Тугаи, поросшие невысоким камышом, были словно набиты дичью. Не прошел я и ста шагов, как собака сделала стойку. Я послал её и через мгновенье с сухим характерным щелканьем крыла о крыло взмыл ввысь яркий, бело-синий с красным ком. Засиял в голубом небе. В момент перехода со «свечи» в полет фазан выглядел ослепительным по игре красок. Я ударил влет. Распушив крылья, птица будто наткнулась на преграду, стукнулась о неё грудью и кувырком, теряя пестрые перья, упала в кусты.
За час с небольшим я набил полдюжины отличных фазанов. А Нина — пятнадцать. Где ж мне угнаться за ней с одним-то ружьем, когда она палит из четырех стволов.
Даже немного обидно стало, что нельзя перед Ниной блеснуть своим умением стрелять. Да где уж гуртоправу состязаться с охотником-промысловиком. Смирился.
А Нина меж тем снова выпотрошила птиц, сложила бугорком и опоясала черным порохом.
— Не устал? Может, на кабанов сходим?
— Можно и на кабанов, — покорно согласился я. Подумав: «А после охоты на кабанов ты меня на сайгаков не поведешь? Кстати, охота на кабанов — штука опасная. Там я буду вынужден либо сдаться, либо показать себя мастером. Иначе можно и погибнуть ни за грош. Ладно, проверяй дальше. Убедись, что я не простачок».
Миновав тугаи, мы снова вошли в густой тростник на берегу болота, такой густой, что и пробраться сквозь него невозможно. Прошлогодняя, позапрошлогодняя и десятилетней давности тростниковая ветошь поднималась едва не на метр от мерзлого песка. Мы тихо, взяв на сворки собак, двигались вдоль опушки зарослей. Тут на закраине я увидел дыры в камышином буреломе. Небольшие такие, дупла вроде.
— Заячьи норы? — спросил я у Нины.
— Кабаньи лазы.
— Кабаньи? Да в неё заяц с трудом пролезет! — говорил я уже без шуток, совсем не желая играть роль гуртоправа. Не доводилось мне охотиться в камышах на кабана.
— Секачи да чушки — что мыши. Лишь бы рыло с пятачком просунуть. А там и голову протиснут.

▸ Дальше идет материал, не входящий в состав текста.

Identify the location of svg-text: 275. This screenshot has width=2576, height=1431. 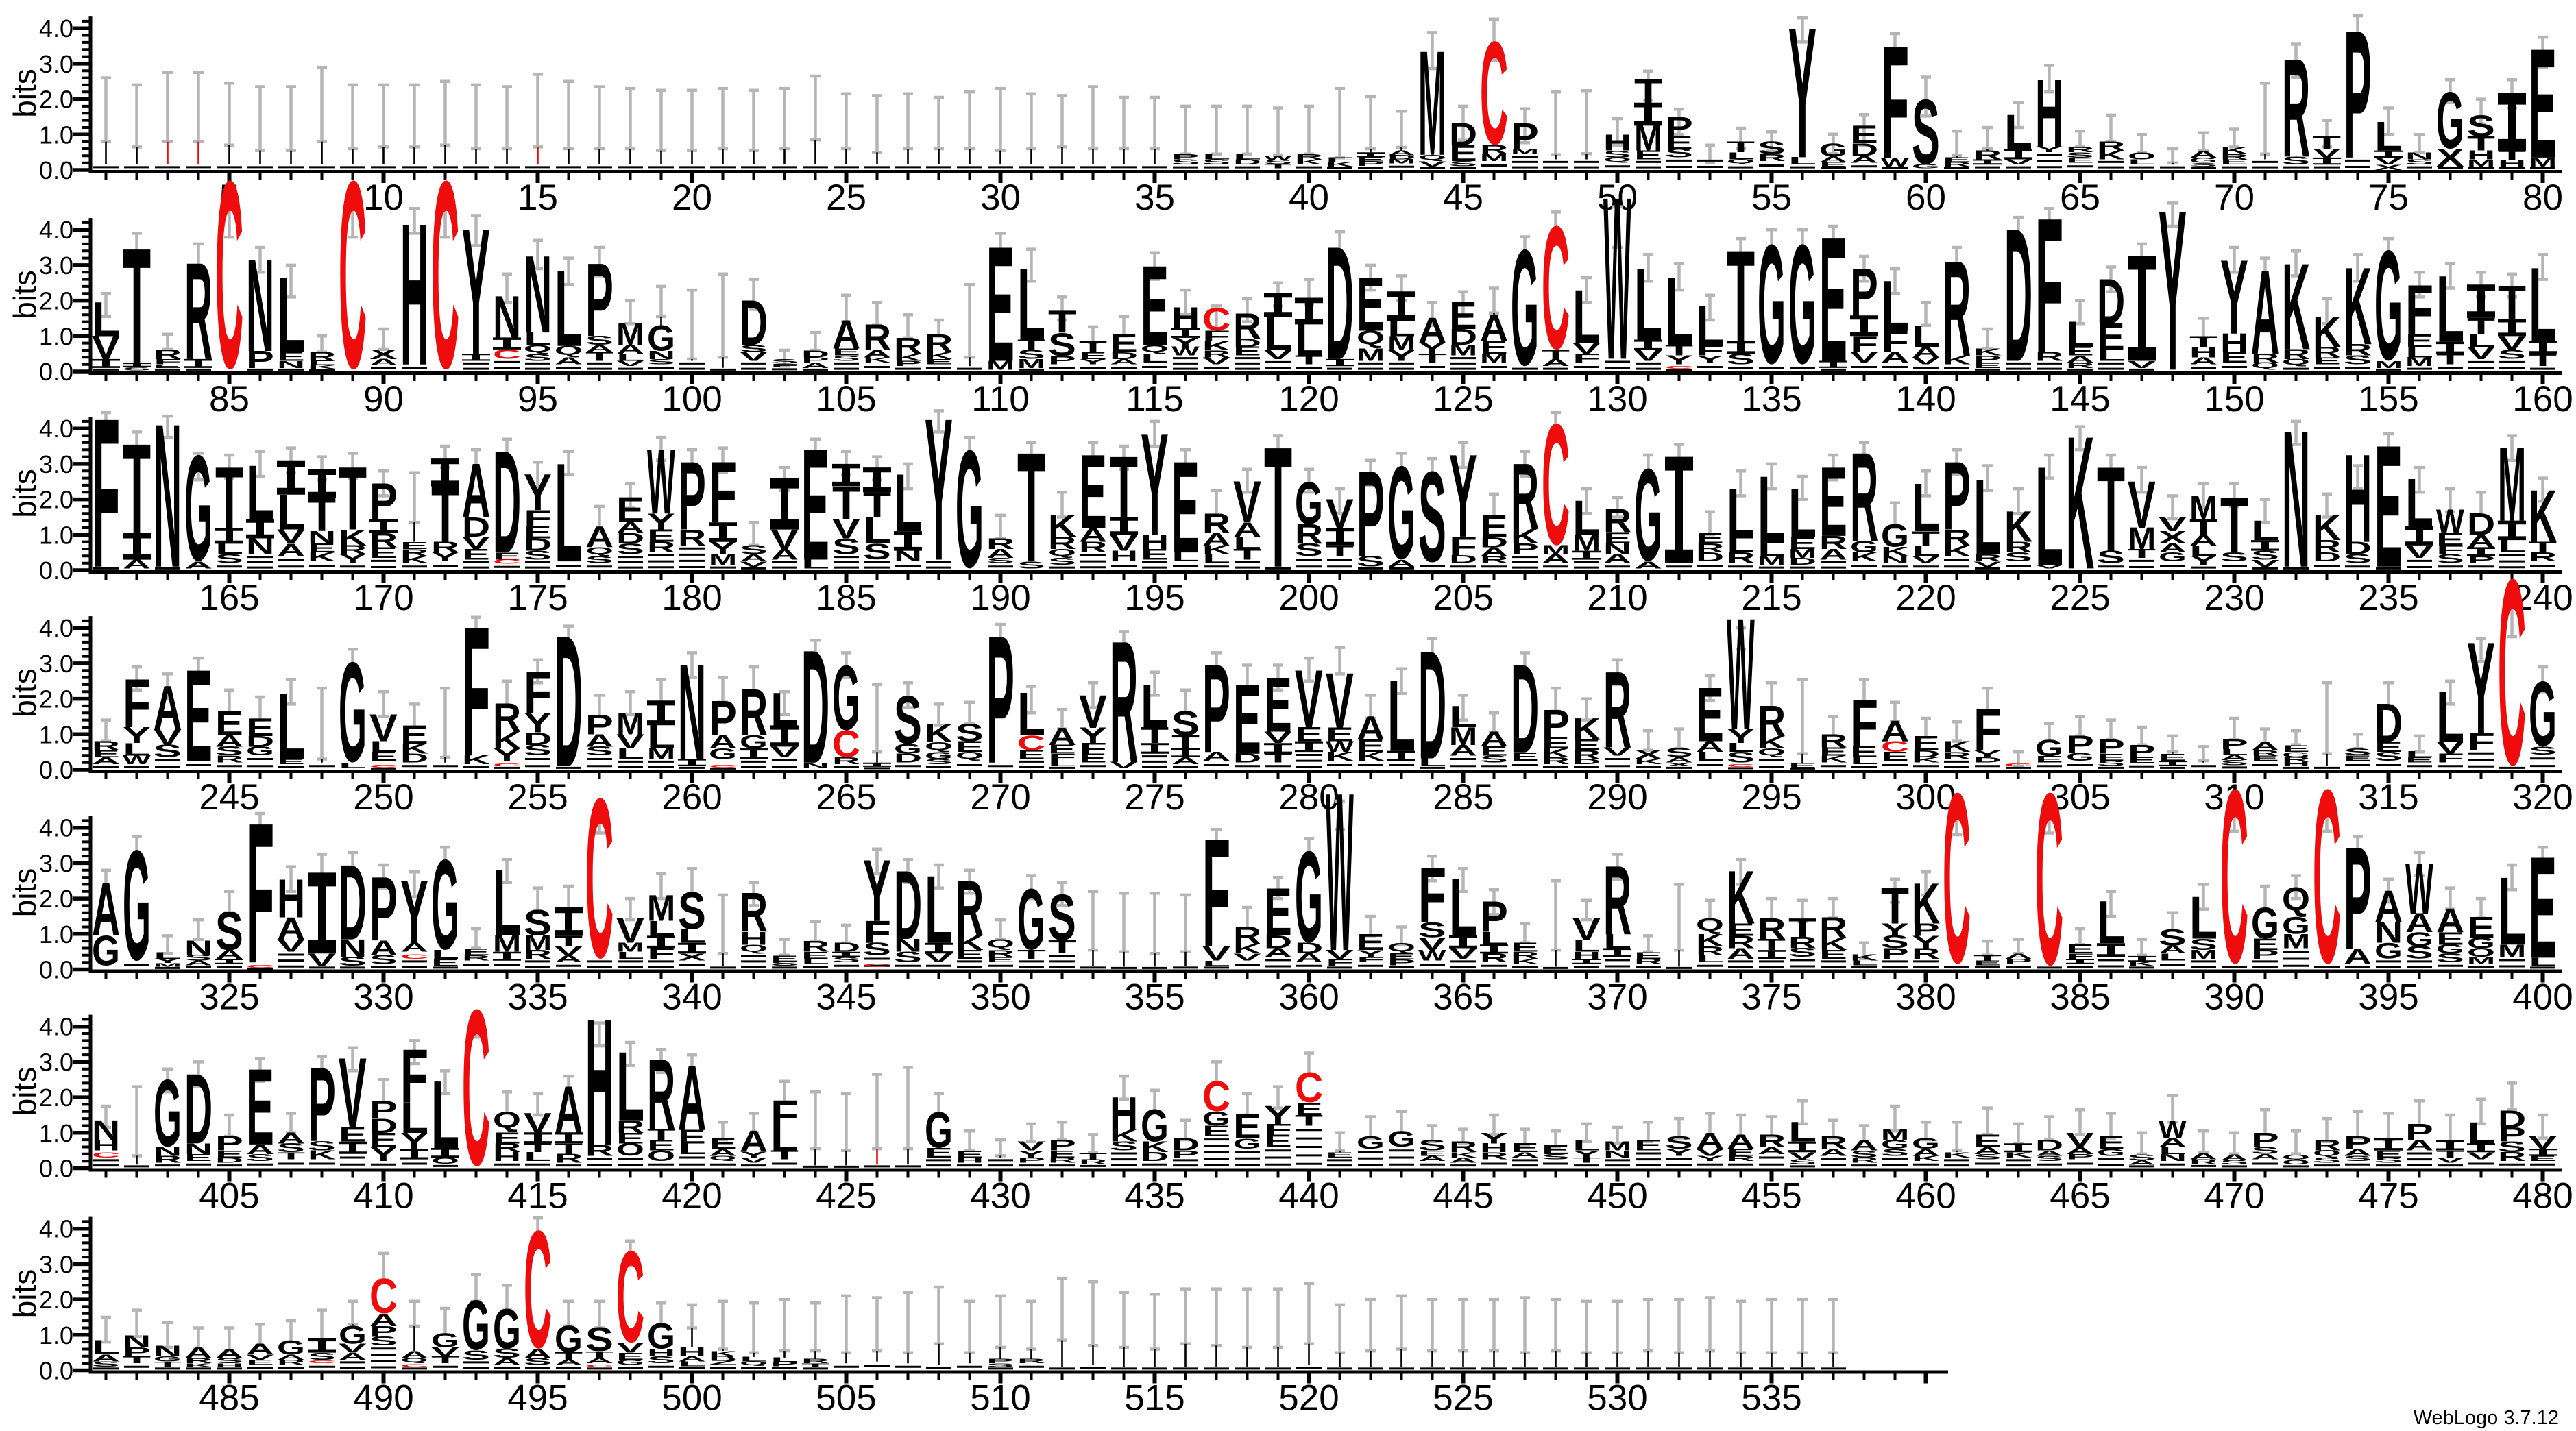
(1154, 797).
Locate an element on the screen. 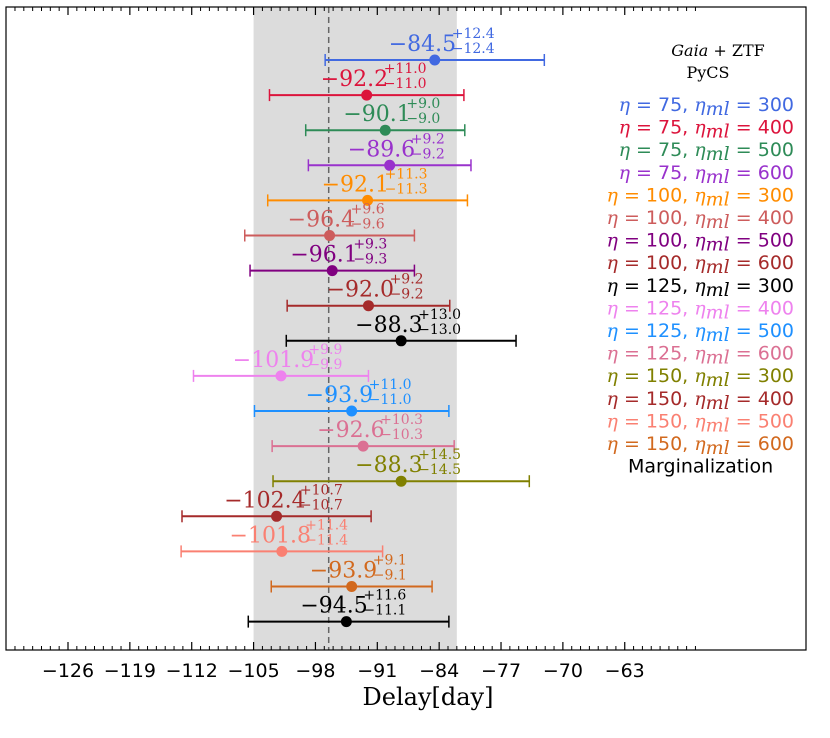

Дыры же эти в тростниковом валежнике, словно резиновые. Пиль! — приказала Нина собаке.
Пес, вздыбив шерсть на загривке, подошел к дыре, принюхался, сунул морду в нору и точно провалился в неё, но, испугавшись чего-то, выскочил и, виновато скуля, на брюхе пополз к ногам Нины. Нагнувшись, она потрепала пса по загривку. Тот опрокинулся на спину и, мягко поскуливая, перебирал лапами.
— А был бы там «хозяин»?
— Не-ет. Я знала. Мы оставим собак здесь, а пойдем на другой край зарослей. Потом я свистну, а собаки погонят кабанов на нас. Не боитесь? — неожиданно спросила Нина. — Я-то бью наповал.
— Я тоже постараюсь.
— А куда надо бить, знаешь? — усмехнулась красавица.